My wife and I have just returned from a weekend trip to New Orleans. We both grew up in New Orleans and now live three hours away in Brandon, Mississippi. Her parents still live down there so we go as often as we can afford to visit. The biggest thing we love to do in New Orleans is eat. There are so many restaurants we are always discovering new ones to try; couple that with the many festivals around the area and you have what I call "heaven on earth"
Now, I know after Katrina, hell even before Katrina, the opinion of everyone outside the city of New Orleans was such that the city was populated by godless heathens and other undesirables. To all of you that have never lived in or even been to New Orleans, let me tell you this; the city is not dying, it is not a den of thieves, nor is it a city best written off. As a simple matter of fact, I chafe whenever I hear someone who is not from New Orleans putting her down. If you have never been then how do you know?
One very true, very sad fact exists for New Orleans natives; this fact is no matter where you go in this great country, you will always be disappointed in the food. There is no other place in America that has the number and variety of restaurants like New Orleans. I know, I know, there will be the naysayers touting NYC, Chicago, L.A., Atlanta, ad nauseam but let me tell you there is no other place in this country where you can sit down to a Middle Eastern meal while your laundry is being done right next door...in the same duplex...by the same owner of the restaurant.
We went to the Crawfish Festival in Chalmette this weekend; this is only the second year for the festival since Katrina. Once we stepped into the festival, though, it was like they had never skipped a beat. Sure, driving through the Lower 9th Ward we saw remnants of the destruction the flooding wrought but the area was also very much alive with reconstruction. Houses are being raised and rebuilt, along with the hearts and hopes of its residents. The despair and hopelessness you are hearing about on the nightly news didn't appear for us and the residents of St. Bernard Parish and Chalmette were just as warm and welcoming as they were before Katrina.

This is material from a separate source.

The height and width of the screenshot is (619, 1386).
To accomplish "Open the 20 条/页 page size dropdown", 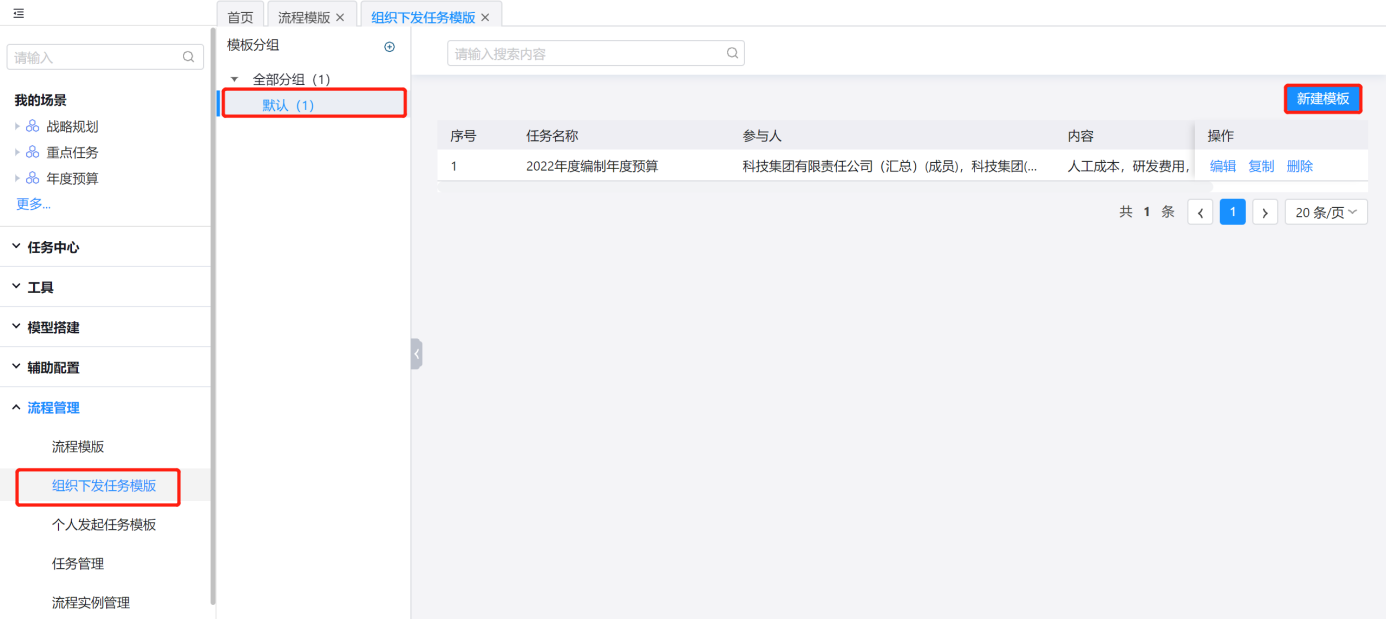I will coord(1326,212).
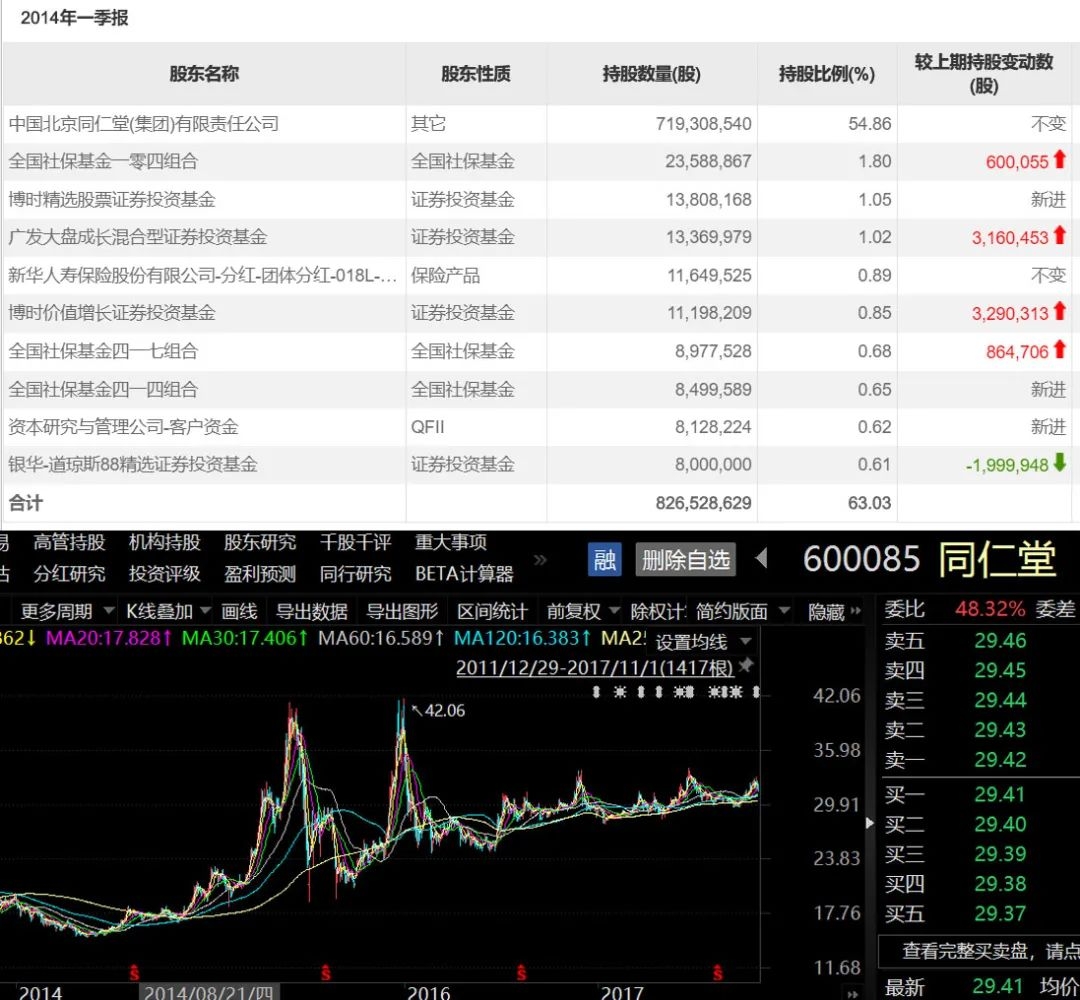The image size is (1080, 1000).
Task: Open the 股东研究 tab
Action: coord(260,543)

The food was outstanding as always and the bands provided music that was ambrosia to my ears. The weekend after Easter is the French Quarter Festival and if you are anywhere within 500 miles of New Orleans I would say you absolutely HAVE to go. While you're there check out a few of the restaurants down St. Charles Ave, Prytania or Magazine Street; you will see what I mean about the food of New Orleans. I will post another story here soon about my home city where I will tell you about some of the great places nobody but the locals know about.
In the meantime sit back, pop a Dixie and turn on LSU Baseball!